Sono gli anni in cui finalmente viene ritrovata la partitura di Treemonisha che si credeva perduta e che nessuno, dopo quella sfortunata esibizione del 1915 ha potuto ascoltare. Il 22 ottobre 1971 estratti dell’opera vengono eseguiti in forma di concerto alla New York Public Library for the Performing Arts da William Bolcon, Joshua Rifkin e Mary Lou Williams. Finalmente il 27 gennaio 1972 va in scena ad Atlanta con la regia della ballerina e coreografa afroamericana Katherine Dunham e la direzione di Robert Shaw, uno dei primi grandi direttori d’orchestra a volere sia bianchi che neri nelle proprie compagini. È finalmente un successo e per quest’opera a Scott Joplin nel 1976 viene assegnato il Premio Pulitzer.

E che ne è stato di Julius Weiss?

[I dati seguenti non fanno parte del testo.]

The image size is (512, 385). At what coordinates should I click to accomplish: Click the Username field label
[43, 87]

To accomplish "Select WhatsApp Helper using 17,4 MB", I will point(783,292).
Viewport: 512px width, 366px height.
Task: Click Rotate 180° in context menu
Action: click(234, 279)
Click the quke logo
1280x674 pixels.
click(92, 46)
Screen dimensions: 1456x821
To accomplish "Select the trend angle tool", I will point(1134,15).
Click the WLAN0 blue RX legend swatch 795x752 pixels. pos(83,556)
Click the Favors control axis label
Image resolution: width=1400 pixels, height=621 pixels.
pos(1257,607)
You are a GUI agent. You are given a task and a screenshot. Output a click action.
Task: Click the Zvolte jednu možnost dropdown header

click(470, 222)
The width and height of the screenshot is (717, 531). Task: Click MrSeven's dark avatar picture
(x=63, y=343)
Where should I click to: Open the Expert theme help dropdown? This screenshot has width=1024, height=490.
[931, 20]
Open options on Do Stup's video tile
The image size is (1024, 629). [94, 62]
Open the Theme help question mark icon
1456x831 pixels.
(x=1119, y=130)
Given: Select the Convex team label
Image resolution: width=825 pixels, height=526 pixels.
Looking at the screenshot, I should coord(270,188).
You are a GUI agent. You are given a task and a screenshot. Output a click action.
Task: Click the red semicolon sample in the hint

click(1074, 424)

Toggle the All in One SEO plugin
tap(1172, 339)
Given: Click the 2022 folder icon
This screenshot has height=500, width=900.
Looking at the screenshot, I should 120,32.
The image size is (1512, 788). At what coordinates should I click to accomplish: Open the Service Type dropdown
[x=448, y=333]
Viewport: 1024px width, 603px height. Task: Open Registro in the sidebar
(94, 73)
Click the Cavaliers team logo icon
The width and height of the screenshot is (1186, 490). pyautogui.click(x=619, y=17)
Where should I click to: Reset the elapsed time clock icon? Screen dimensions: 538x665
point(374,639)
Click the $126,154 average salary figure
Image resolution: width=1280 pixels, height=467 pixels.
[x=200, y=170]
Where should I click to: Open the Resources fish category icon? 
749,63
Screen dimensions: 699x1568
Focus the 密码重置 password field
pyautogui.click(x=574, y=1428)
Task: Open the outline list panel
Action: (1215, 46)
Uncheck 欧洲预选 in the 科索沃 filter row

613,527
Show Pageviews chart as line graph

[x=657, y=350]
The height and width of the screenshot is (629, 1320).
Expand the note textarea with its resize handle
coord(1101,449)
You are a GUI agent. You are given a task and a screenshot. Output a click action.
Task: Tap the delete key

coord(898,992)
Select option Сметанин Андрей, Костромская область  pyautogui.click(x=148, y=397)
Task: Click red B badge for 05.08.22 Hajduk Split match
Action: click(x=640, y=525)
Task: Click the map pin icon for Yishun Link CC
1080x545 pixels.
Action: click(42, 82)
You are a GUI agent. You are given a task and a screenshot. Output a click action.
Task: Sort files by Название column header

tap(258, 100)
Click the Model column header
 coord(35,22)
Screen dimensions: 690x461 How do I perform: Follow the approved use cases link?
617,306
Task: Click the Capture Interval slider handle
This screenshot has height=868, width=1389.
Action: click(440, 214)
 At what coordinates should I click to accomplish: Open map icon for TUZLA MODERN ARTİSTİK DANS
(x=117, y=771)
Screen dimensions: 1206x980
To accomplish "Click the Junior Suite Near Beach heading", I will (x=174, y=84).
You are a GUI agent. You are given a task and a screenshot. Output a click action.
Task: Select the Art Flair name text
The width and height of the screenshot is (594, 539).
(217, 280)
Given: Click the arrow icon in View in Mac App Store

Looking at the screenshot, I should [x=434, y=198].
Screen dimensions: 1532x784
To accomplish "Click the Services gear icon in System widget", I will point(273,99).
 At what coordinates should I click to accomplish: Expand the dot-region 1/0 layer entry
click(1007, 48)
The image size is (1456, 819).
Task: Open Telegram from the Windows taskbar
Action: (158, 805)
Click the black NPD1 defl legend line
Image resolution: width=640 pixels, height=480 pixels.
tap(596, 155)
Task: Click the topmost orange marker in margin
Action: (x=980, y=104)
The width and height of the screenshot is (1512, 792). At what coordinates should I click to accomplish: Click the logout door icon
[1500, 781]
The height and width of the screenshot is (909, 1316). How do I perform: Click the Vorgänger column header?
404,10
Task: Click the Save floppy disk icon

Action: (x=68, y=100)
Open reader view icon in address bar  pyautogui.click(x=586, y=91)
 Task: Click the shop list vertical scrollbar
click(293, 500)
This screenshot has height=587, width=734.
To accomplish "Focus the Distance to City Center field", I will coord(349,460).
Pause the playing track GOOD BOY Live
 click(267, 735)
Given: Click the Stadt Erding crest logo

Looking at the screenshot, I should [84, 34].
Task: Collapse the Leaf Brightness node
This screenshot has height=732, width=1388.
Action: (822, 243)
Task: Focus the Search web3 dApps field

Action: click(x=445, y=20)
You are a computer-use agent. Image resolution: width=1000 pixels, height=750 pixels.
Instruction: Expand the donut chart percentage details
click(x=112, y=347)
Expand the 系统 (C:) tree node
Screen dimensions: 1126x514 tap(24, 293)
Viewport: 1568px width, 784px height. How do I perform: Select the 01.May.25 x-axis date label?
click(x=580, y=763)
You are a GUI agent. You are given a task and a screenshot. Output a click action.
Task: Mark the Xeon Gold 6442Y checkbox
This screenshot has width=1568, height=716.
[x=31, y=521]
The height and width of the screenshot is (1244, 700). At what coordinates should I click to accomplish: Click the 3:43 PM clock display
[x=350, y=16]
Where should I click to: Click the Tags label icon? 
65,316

Le notizie sull’ultima parte della sua vita sono frammentarie. Sappiamo che a Texarkana, dopo aver finito la sua attività di precettore, Weiss gestisce una gioielleria e un banco di pegni. Un’attività redditizia, tanto che diventa presidente della Texarkana Savings Bank e azionista di rilievo di un’importante azienda di legname. Il lupo perde il pelo, ma non il vizio. Nel 1889 fugge dalla città con trentamila dollari. Lo ritroviamo a Houston dove apre un banco di pegni e riprende la sua attività di insegnante di musica. Senza troppo fortuna. Vive quegli ultimi anni della vita malato e in miseria. Nessuno sa quanto sia stato importante per la musica americana. Scott non si dimentica di lui e, pur tra le sue difficoltà, gli invia ogni tanto del denaro. Non sappiamo nulla della sua morte.